::: Data provided

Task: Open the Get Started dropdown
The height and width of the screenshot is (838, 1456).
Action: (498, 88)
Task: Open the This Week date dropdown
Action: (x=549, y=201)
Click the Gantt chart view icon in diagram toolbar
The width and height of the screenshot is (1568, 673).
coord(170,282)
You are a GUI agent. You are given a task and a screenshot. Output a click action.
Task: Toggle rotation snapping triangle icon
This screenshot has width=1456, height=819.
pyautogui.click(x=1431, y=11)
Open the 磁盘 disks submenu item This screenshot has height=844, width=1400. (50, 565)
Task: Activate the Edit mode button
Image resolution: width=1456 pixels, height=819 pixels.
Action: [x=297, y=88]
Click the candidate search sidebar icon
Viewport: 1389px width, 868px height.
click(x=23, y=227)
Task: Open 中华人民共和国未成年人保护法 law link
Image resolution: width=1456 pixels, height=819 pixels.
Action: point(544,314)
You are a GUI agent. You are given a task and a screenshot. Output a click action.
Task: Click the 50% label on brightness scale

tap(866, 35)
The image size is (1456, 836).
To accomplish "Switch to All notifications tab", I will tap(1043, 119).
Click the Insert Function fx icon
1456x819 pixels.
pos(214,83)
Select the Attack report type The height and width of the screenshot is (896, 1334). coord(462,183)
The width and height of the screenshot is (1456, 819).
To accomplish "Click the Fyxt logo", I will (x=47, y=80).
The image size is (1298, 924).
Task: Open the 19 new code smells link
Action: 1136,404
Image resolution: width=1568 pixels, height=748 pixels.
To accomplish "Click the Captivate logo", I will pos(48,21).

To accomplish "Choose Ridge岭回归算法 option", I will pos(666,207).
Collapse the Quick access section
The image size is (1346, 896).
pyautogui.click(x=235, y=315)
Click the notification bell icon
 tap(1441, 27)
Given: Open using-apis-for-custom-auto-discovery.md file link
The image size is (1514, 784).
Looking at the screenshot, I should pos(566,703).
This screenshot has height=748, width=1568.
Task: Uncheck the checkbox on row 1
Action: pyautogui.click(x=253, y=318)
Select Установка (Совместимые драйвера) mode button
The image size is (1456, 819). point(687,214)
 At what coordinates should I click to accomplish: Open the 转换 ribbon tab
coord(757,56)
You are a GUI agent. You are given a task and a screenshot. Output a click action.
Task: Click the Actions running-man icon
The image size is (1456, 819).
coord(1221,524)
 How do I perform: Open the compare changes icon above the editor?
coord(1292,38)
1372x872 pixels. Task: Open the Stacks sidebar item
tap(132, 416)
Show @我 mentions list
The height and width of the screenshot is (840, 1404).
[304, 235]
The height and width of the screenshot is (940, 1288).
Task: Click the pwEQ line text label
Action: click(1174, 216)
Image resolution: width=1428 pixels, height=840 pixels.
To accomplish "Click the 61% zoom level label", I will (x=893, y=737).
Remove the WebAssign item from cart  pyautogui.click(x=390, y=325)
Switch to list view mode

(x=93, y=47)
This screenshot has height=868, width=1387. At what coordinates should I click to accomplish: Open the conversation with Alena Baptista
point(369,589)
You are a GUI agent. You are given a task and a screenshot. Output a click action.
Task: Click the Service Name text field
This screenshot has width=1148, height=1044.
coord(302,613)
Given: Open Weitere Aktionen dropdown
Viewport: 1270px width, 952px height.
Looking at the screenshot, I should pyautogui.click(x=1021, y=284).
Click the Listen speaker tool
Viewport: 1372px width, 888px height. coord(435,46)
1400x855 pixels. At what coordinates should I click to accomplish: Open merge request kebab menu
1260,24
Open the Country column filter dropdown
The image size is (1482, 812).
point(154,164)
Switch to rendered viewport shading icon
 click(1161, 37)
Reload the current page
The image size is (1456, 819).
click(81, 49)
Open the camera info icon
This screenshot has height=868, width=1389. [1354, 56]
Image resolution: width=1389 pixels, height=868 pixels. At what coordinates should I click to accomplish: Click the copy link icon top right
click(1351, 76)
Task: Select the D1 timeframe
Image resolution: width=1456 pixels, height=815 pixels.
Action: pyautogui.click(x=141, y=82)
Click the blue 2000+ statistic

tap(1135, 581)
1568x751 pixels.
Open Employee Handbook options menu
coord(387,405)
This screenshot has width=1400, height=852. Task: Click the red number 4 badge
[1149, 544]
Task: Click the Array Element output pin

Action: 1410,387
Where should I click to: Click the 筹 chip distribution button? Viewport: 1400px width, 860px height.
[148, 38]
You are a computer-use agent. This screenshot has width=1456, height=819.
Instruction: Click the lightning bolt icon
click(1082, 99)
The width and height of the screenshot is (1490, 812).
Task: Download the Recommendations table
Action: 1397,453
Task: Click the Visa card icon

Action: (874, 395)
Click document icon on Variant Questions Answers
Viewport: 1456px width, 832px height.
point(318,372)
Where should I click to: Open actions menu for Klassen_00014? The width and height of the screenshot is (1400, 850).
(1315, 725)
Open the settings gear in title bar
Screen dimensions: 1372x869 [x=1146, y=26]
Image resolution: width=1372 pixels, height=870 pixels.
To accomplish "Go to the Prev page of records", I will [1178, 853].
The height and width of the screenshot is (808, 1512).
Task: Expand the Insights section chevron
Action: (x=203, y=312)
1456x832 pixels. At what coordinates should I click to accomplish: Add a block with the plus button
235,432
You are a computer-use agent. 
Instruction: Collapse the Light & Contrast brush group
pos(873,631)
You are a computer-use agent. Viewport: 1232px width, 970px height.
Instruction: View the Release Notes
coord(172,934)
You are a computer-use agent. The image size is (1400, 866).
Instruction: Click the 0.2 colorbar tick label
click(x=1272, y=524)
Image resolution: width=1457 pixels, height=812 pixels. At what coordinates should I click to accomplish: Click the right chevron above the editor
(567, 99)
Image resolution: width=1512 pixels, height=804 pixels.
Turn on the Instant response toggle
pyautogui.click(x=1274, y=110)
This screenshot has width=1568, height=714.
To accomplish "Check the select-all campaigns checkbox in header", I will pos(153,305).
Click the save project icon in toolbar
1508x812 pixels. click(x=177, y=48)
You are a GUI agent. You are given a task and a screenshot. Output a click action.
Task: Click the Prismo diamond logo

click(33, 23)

::::::

* **Assignment**
What is needed is the full listing, reproduced exactly.

* **Task answer**
Task: Open the Get Started dropdown
The height and width of the screenshot is (838, 1456).
Action: (498, 88)
Task: Open the This Week date dropdown
Action: (x=549, y=201)
Click the Gantt chart view icon in diagram toolbar
The width and height of the screenshot is (1568, 673).
coord(170,282)
You are a GUI agent. You are given a task and a screenshot. Output a click action.
Task: Toggle rotation snapping triangle icon
This screenshot has width=1456, height=819.
pyautogui.click(x=1431, y=11)
Open the 磁盘 disks submenu item This screenshot has height=844, width=1400. (50, 565)
Task: Activate the Edit mode button
Image resolution: width=1456 pixels, height=819 pixels.
Action: [x=297, y=88]
Click the candidate search sidebar icon
Viewport: 1389px width, 868px height.
click(x=23, y=227)
Task: Open 中华人民共和国未成年人保护法 law link
Image resolution: width=1456 pixels, height=819 pixels.
Action: point(544,314)
You are a GUI agent. You are given a task and a screenshot. Output a click action.
Task: Click the 50% label on brightness scale

tap(866, 35)
The image size is (1456, 836).
To accomplish "Switch to All notifications tab", I will tap(1043, 119).
Click the Insert Function fx icon
1456x819 pixels.
pos(214,83)
Select the Attack report type The height and width of the screenshot is (896, 1334). coord(462,183)
The width and height of the screenshot is (1456, 819).
To accomplish "Click the Fyxt logo", I will (x=47, y=80).
The image size is (1298, 924).
Task: Open the 19 new code smells link
Action: 1136,404
Image resolution: width=1568 pixels, height=748 pixels.
To accomplish "Click the Captivate logo", I will pos(48,21).

To accomplish "Choose Ridge岭回归算法 option", I will pos(666,207).
Collapse the Quick access section
The image size is (1346, 896).
pyautogui.click(x=235, y=315)
Click the notification bell icon
 tap(1441, 27)
Given: Open using-apis-for-custom-auto-discovery.md file link
The image size is (1514, 784).
Looking at the screenshot, I should pos(566,703).
This screenshot has height=748, width=1568.
Task: Uncheck the checkbox on row 1
Action: pyautogui.click(x=253, y=318)
Select Установка (Совместимые драйвера) mode button
The image size is (1456, 819). point(687,214)
 At what coordinates should I click to accomplish: Open the 转换 ribbon tab
coord(757,56)
You are a GUI agent. You are given a task and a screenshot. Output a click action.
Task: Click the Actions running-man icon
The image size is (1456, 819).
coord(1221,524)
 How do I perform: Open the compare changes icon above the editor?
coord(1292,38)
1372x872 pixels. Task: Open the Stacks sidebar item
tap(132, 416)
Show @我 mentions list
The height and width of the screenshot is (840, 1404).
[304, 235]
The height and width of the screenshot is (940, 1288).
Task: Click the pwEQ line text label
Action: click(1174, 216)
Image resolution: width=1428 pixels, height=840 pixels.
To accomplish "Click the 61% zoom level label", I will (x=893, y=737).
Remove the WebAssign item from cart  pyautogui.click(x=390, y=325)
Switch to list view mode

(x=93, y=47)
This screenshot has height=868, width=1387. At what coordinates should I click to accomplish: Open the conversation with Alena Baptista
point(369,589)
You are a GUI agent. You are given a task and a screenshot. Output a click action.
Task: Click the Service Name text field
This screenshot has width=1148, height=1044.
coord(302,613)
Given: Open Weitere Aktionen dropdown
Viewport: 1270px width, 952px height.
Looking at the screenshot, I should pyautogui.click(x=1021, y=284).
Click the Listen speaker tool
Viewport: 1372px width, 888px height. coord(435,46)
1400x855 pixels. At what coordinates should I click to accomplish: Open merge request kebab menu
1260,24
Open the Country column filter dropdown
The image size is (1482, 812).
point(154,164)
Switch to rendered viewport shading icon
 click(1161, 37)
Reload the current page
The image size is (1456, 819).
click(81, 49)
Open the camera info icon
This screenshot has height=868, width=1389. [1354, 56]
Image resolution: width=1389 pixels, height=868 pixels. At what coordinates should I click to accomplish: Click the copy link icon top right
click(1351, 76)
Task: Select the D1 timeframe
Image resolution: width=1456 pixels, height=815 pixels.
Action: pyautogui.click(x=141, y=82)
Click the blue 2000+ statistic

tap(1135, 581)
1568x751 pixels.
Open Employee Handbook options menu
coord(387,405)
This screenshot has width=1400, height=852. Task: Click the red number 4 badge
[1149, 544]
Task: Click the Array Element output pin

Action: 1410,387
Where should I click to: Click the 筹 chip distribution button? Viewport: 1400px width, 860px height.
[148, 38]
You are a computer-use agent. This screenshot has width=1456, height=819.
Instruction: Click the lightning bolt icon
click(1082, 99)
The width and height of the screenshot is (1490, 812).
Task: Download the Recommendations table
Action: 1397,453
Task: Click the Visa card icon

Action: (874, 395)
Click document icon on Variant Questions Answers
Viewport: 1456px width, 832px height.
point(318,372)
Where should I click to: Open actions menu for Klassen_00014? The width and height of the screenshot is (1400, 850).
(1315, 725)
Open the settings gear in title bar
Screen dimensions: 1372x869 [x=1146, y=26]
Image resolution: width=1372 pixels, height=870 pixels.
To accomplish "Go to the Prev page of records", I will [1178, 853].
The height and width of the screenshot is (808, 1512).
Task: Expand the Insights section chevron
Action: (x=203, y=312)
1456x832 pixels. At what coordinates should I click to accomplish: Add a block with the plus button
235,432
You are a computer-use agent. 
Instruction: Collapse the Light & Contrast brush group
pos(873,631)
You are a computer-use agent. Viewport: 1232px width, 970px height.
Instruction: View the Release Notes
coord(172,934)
You are a computer-use agent. The image size is (1400, 866).
Instruction: Click the 0.2 colorbar tick label
click(x=1272, y=524)
Image resolution: width=1457 pixels, height=812 pixels. At what coordinates should I click to accomplish: Click the right chevron above the editor
(567, 99)
Image resolution: width=1512 pixels, height=804 pixels.
Turn on the Instant response toggle
pyautogui.click(x=1274, y=110)
This screenshot has width=1568, height=714.
To accomplish "Check the select-all campaigns checkbox in header", I will pos(153,305).
Click the save project icon in toolbar
1508x812 pixels. click(x=177, y=48)
You are a GUI agent. You are given a task and a screenshot. Output a click action.
Task: Click the Prismo diamond logo

click(33, 23)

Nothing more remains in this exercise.